> [Excerpted records]:
***

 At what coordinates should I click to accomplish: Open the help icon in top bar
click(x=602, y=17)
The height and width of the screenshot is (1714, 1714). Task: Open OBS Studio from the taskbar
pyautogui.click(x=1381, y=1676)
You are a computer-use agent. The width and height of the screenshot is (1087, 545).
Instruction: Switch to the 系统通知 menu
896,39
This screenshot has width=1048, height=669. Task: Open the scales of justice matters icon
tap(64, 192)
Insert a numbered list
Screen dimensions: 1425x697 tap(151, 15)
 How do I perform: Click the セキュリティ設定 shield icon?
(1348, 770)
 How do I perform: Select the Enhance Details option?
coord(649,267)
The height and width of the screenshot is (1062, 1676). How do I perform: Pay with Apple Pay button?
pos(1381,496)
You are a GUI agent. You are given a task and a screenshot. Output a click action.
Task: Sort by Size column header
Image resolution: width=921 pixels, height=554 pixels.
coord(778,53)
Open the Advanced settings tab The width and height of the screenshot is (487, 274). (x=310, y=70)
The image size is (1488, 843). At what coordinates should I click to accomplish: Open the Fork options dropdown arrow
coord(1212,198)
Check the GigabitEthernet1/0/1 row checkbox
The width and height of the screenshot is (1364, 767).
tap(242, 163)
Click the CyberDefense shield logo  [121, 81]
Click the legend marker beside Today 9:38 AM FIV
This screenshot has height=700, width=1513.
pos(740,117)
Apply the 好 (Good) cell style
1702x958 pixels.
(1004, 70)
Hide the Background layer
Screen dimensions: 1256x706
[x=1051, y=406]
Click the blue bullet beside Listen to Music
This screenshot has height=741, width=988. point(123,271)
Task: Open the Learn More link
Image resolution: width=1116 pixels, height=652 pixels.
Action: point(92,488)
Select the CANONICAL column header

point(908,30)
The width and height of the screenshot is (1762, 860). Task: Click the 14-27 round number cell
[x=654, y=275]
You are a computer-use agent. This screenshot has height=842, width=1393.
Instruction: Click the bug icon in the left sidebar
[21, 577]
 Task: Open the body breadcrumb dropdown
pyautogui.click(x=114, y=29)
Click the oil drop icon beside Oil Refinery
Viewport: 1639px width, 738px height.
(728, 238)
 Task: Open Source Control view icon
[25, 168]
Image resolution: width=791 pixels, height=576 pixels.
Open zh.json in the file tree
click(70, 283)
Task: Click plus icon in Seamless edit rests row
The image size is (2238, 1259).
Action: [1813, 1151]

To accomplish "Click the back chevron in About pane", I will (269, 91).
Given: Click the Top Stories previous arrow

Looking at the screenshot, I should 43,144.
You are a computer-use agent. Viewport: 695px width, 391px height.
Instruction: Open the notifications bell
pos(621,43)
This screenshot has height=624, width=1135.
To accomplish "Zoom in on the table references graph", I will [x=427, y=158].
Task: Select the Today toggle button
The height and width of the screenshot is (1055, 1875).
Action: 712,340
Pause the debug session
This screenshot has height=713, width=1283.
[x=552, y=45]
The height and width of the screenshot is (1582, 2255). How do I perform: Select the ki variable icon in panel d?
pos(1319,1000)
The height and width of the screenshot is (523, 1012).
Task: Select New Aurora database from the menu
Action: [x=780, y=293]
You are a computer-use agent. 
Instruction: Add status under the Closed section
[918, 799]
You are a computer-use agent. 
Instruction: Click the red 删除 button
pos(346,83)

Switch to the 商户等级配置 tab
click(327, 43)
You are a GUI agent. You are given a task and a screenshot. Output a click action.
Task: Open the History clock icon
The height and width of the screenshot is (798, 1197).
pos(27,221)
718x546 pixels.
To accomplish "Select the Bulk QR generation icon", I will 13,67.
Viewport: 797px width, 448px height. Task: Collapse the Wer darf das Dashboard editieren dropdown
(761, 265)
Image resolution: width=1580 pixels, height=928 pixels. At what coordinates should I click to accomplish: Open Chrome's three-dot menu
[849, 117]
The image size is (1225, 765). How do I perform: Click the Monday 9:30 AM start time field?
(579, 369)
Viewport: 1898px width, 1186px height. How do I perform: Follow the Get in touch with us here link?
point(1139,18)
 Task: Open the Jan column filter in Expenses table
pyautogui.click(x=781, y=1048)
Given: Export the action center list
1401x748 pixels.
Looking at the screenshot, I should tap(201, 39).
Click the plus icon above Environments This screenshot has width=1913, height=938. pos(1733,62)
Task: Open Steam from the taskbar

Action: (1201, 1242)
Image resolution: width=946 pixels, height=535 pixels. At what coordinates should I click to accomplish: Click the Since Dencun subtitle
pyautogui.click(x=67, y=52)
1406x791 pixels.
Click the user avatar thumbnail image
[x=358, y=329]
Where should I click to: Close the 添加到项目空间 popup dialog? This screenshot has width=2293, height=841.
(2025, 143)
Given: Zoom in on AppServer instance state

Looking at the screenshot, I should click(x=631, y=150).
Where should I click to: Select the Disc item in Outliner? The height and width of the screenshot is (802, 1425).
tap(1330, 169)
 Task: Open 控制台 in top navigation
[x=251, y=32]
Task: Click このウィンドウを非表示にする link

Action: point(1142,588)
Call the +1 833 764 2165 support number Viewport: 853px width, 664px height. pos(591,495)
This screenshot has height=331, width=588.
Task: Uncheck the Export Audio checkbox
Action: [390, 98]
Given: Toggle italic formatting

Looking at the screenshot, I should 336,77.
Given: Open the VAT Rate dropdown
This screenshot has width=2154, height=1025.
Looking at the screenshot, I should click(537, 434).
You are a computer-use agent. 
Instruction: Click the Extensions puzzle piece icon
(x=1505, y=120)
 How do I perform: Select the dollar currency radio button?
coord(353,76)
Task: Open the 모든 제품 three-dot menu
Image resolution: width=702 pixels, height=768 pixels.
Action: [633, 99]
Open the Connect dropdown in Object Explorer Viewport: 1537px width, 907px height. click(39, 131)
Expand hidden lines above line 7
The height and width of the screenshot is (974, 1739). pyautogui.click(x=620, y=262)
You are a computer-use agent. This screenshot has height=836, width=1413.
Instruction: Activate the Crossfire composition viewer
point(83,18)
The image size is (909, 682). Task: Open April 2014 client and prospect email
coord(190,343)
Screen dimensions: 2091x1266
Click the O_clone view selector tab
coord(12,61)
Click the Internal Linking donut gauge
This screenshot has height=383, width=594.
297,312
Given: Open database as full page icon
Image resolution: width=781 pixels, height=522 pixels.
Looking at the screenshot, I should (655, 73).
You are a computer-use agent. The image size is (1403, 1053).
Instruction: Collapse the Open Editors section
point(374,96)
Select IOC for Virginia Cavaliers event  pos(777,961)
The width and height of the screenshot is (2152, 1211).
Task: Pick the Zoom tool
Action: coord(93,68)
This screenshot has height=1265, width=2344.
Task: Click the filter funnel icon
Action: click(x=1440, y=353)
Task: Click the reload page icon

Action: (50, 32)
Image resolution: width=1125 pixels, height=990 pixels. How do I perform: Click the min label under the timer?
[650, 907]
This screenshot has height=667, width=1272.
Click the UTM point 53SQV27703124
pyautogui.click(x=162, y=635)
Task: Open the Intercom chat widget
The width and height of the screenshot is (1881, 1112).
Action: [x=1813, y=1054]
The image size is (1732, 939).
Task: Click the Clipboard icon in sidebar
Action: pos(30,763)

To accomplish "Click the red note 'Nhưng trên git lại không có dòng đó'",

***

> [Exercise]: Find and copy each line in the material above where the string "will" occurs.

> [Result of the task]:
To accomplish "Click the back chevron in About pane", I will (269, 91).
To accomplish "Zoom in on the table references graph", I will [x=427, y=158].
To accomplish "Select the Bulk QR generation icon", I will 13,67.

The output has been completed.